So what’s it like driving a car here you ask? The streets are narrow and cobblestones offer opportunities for some of the largest potholes in the world. Then there are those crazy “laterals” where you have to decide if you are turning left from the left lane or from the right lane of the lateral which means you have to know this before you get there! And what about the buses and taxis who drive as if they own the road? And there is barely such a thing as a yellow light…green slides into red in seconds so you best stop on the green or find yourself facing oncoming cross traffic while still in the cross lane. The traffic cops love to catch those who do this…a ticket for sure!


And then there is the question of a mechanic. I bought a very old 1995 Geo Tracker with a good engine partly because it sits high enough to drive the streets of rushing water during the summer rains and the top comes off for breezy driving and better views…and to help dry out the inside from the summer leaks! I know it’s time to do this when the grass starts growing on my floor mats! I can also carry stuff like beach chairs, umbrellas, coolers, groceries, and the occasional piece of furniture. Works for me.

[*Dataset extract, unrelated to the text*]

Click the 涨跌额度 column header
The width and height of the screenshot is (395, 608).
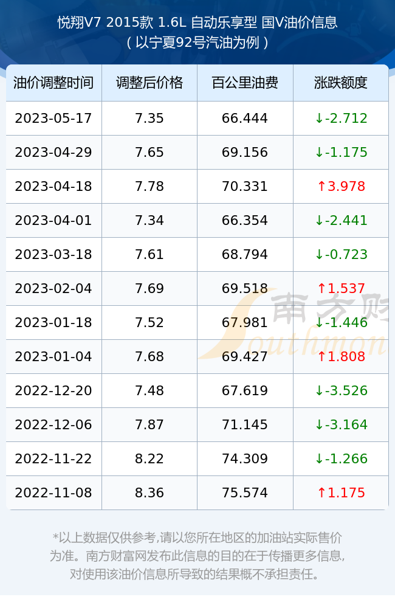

So about the mechanic…I have tried many on the advice of both Mexican and American friends…results vary depending on what type of work you want done. For straightening my tailpipe that was loudly knocking against the frame, I used the guy across the street who stuck an iron rod into it and just bent it until it wasn’t touching anymore! Cost…50 pesos for his time. On the other hand, for brakes I went to a brake specialist with good results. Tires? Many choices from average to expensive. You can get a deal at Costco if you have all four replaced at once but I only needed two so again to the local tire man. All these guys have become good contacts and are very friendly for the most part. Helps to speak some Spanish or take a friend with you. I like the fact that, being a woman who doesn’t know too much about cars, I can still get it done and learn something while going through the experience. After all, it’s part of the adventure of living here.

Buy a car here with Mexican plates or bring yours from home? That’s a whole other discussion for another time as the opinions continue to vary. I decided to buy mine here, from a Mexican, with Mexican plates just to avoid the hassle. And I also waited three years before I did so, choosing to walk and take the buses until I knew my way around so well that driving and knowing the road signs was easy.